Le plan de communication : la règle des 3QC
Pour mettre en place un plan de communication de crise rapide et adapté, il nous parait important de répondre à quatre questions fondamentales : Qui dit Quoi, Quand et Comment ?
Une fois identifiées les parties prenantes directes et indirectes touchées par la crise identifiées (clients, salariés, autorités, médias, etc.), il est primordial de désigner qui prendra la parole pour chaque public tout en définissant les messages, les canaux (réunions physiques, mail, téléphone, réseaux sociaux…) et le timing de communication. Si un seul porte-parole est souvent désigné pour les médias, il peut y en avoir des différents pour l’interne, les clients, les autorités, etc.
« La clé de voute de la communication de crise est d’assurer une cohérence globale sur le fond même si la forme peut différer », précise Sophie Ryan. Le ‘comment’ de notre règle ou l’adaptation du ton et le choix du canal les plus appropriés sont généralement issus de décisions prises en cellule de crise. A titre d’exemple, si une cyberattaque ou une fraude requièrent des explications détaillées aux collaborateurs d’une entreprise, une déclaration synthétisant la situation peut être fournie aux clients en proactif et aux médias en réactif par un document de Questions/Réponses approprié.
Retour à la normale : bilan et la suite ?
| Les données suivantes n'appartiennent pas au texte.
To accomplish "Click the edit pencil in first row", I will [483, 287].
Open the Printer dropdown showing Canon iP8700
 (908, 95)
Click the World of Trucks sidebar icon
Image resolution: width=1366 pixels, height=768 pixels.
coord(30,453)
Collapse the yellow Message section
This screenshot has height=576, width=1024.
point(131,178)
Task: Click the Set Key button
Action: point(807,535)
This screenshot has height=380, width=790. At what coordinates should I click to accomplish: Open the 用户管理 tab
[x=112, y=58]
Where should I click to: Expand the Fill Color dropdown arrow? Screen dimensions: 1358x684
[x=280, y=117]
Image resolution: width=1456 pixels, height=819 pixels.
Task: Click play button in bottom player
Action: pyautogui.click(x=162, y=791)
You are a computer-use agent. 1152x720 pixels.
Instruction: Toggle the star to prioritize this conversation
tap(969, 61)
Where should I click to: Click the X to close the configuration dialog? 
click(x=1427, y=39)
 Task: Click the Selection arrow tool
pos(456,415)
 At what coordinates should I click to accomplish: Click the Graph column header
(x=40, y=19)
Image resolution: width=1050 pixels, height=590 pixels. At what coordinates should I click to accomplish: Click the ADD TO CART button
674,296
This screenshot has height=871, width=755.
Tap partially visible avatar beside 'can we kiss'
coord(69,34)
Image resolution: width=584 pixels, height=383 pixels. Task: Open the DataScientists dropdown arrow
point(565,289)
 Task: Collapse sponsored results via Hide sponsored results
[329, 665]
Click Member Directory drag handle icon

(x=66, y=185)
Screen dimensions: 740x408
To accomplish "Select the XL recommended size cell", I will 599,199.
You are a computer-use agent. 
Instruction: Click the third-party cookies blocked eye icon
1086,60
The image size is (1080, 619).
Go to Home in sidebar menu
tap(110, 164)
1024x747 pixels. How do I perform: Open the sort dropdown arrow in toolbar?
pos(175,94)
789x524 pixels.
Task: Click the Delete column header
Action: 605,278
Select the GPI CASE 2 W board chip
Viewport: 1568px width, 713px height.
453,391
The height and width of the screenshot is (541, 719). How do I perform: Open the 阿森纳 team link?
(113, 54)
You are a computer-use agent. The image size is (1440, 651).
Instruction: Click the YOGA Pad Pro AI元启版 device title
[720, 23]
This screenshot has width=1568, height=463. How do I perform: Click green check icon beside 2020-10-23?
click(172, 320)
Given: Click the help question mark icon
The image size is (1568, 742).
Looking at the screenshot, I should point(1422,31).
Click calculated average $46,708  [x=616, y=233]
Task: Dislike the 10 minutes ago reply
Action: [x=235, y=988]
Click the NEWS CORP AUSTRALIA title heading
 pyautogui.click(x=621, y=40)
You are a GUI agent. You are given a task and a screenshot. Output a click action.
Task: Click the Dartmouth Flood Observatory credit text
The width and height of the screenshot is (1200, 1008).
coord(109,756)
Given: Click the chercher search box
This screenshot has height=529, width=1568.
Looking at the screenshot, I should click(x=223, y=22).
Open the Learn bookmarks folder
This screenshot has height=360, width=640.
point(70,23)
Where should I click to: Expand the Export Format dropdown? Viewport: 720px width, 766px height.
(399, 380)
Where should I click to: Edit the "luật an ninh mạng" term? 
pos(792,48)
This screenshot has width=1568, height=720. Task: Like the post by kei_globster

Une analyse post-crise n’est jamais un temps perdu, bien au contraire. Au-delà de la mesure quantitative et qualitative des impacts subis immédiatement et dans les semaines suivantes (baisse des ventes, perte de confiance, démissions…), l’évaluation de ce qui a fonctionné ou non est cruciale. « Même en cas d’impact contenu ou limité et/ou de retour à une activité ‘business as usual’, notre recommandation est de prendre un temps pour débriefer, à froid, et de mettre à jour le plan de crise ainsi que sa partie communication dans un process d’amélioration continue pour mieux affronter… la crise suivante » conclut Sophie Ryan.